We have previously found no associations between nestling TL and survival in these sparrow populations, which showed high (presumably extrinsic) juvenile mortality50. Effects of selective disappearance of individuals with short TL and/or higher telomere shortening rates could therefore be masked by the majority of individuals having only one early-life TL measurement. We therefore compared relationships between TL and age within and among individuals with multiple TL measurements (n = 536 measurements of 226 individuals) using the same procedure described above. The within-individual age effect will be the same in the two approaches, but excluding individuals with only one (early-life) TL measurement (all of which were only sampled as nestlings) allows us to investigate whether selective disappearance may act on TL later in life, as expected if age-dependent TL predicts remaining lifespan68.
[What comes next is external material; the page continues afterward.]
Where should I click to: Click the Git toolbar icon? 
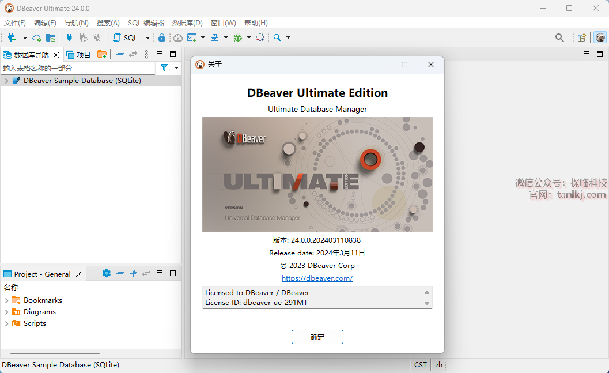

Repeatability of telomere length

We used all longitudinal samples (n = 536 from 226 individuals) to estimate adjusted individual repeatability69 in TL over the lifespan. We used the rptR package70 to fit a model of variation in log10-transformed TL including sex, population identity and log10-transformed age (in days) as fixed effects, and year and individual identity as random intercepts. Uncertainty in the estimate was estimated using parametric bootstrap to simulate new data and refit the model for a total of 1000 bootstrap replicates.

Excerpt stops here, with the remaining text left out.